Segment Start: Supplied material

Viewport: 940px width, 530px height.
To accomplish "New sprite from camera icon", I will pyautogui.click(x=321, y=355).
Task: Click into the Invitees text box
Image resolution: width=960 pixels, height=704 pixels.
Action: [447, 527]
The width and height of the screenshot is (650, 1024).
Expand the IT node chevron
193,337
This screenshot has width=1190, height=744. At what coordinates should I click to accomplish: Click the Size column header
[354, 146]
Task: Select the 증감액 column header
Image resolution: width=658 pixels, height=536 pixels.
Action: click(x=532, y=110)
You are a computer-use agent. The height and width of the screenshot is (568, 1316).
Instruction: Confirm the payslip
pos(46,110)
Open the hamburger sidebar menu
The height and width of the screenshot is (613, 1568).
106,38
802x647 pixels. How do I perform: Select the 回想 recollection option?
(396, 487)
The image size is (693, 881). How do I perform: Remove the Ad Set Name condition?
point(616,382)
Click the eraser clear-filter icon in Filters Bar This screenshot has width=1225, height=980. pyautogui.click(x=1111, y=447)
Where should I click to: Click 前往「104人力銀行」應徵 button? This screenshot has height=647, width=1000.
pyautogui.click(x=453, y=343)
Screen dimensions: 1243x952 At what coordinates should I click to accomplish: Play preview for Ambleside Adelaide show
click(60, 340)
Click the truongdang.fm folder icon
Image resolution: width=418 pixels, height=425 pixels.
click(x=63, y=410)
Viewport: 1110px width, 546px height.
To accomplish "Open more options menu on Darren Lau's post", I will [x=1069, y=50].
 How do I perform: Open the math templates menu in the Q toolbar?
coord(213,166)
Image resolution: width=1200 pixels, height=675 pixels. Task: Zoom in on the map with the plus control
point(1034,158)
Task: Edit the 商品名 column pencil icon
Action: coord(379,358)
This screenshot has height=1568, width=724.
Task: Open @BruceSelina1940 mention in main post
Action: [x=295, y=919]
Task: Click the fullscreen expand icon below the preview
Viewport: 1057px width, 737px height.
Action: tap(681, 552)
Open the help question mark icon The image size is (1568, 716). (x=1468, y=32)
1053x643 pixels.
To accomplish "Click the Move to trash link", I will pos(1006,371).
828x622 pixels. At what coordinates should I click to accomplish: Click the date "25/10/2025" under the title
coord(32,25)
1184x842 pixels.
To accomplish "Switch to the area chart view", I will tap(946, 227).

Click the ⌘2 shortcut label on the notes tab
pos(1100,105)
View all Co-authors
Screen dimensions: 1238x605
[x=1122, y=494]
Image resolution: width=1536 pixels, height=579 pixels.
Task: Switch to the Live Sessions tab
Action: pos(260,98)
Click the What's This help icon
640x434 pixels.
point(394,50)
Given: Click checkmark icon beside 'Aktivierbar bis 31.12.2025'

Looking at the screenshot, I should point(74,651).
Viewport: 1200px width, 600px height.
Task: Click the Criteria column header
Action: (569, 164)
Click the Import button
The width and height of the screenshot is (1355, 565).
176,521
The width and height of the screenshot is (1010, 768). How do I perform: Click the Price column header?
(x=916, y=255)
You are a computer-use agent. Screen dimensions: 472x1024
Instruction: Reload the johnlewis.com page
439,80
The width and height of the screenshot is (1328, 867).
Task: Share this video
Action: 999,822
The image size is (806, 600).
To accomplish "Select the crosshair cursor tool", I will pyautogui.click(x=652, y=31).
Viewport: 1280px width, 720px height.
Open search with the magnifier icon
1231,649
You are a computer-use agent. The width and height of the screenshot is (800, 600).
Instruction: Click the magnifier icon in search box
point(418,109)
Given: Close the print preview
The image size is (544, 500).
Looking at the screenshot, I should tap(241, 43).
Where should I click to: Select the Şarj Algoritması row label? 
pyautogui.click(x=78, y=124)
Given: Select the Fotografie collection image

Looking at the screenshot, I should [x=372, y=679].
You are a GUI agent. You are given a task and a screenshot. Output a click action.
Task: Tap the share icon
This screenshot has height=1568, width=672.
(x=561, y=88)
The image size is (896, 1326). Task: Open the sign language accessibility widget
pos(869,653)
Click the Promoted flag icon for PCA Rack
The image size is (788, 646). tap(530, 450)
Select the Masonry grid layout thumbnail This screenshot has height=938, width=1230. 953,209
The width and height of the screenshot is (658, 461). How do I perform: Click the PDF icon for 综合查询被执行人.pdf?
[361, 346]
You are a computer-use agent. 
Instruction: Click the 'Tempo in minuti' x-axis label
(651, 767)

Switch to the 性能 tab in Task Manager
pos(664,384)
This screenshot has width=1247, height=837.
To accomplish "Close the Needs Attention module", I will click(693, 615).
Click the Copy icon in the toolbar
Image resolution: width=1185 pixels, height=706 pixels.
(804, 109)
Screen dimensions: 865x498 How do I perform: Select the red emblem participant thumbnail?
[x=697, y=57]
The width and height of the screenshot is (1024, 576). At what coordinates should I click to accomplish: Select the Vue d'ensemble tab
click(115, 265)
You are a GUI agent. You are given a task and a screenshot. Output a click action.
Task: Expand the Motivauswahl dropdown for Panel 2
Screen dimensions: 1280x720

Segment End: Supplied material

What to do>
An exact copy of the lines above, from the one containing "This screenshot has height=1568, width=672." through the one containing "This screenshot has width=1247, height=837.", is the whole of the answer.

Reply to the task>
This screenshot has height=1568, width=672.
(x=561, y=88)
The image size is (896, 1326). Task: Open the sign language accessibility widget
pos(869,653)
Click the Promoted flag icon for PCA Rack
The image size is (788, 646). tap(530, 450)
Select the Masonry grid layout thumbnail This screenshot has height=938, width=1230. 953,209
The width and height of the screenshot is (658, 461). How do I perform: Click the PDF icon for 综合查询被执行人.pdf?
[361, 346]
You are a computer-use agent. 
Instruction: Click the 'Tempo in minuti' x-axis label
(651, 767)

Switch to the 性能 tab in Task Manager
pos(664,384)
This screenshot has width=1247, height=837.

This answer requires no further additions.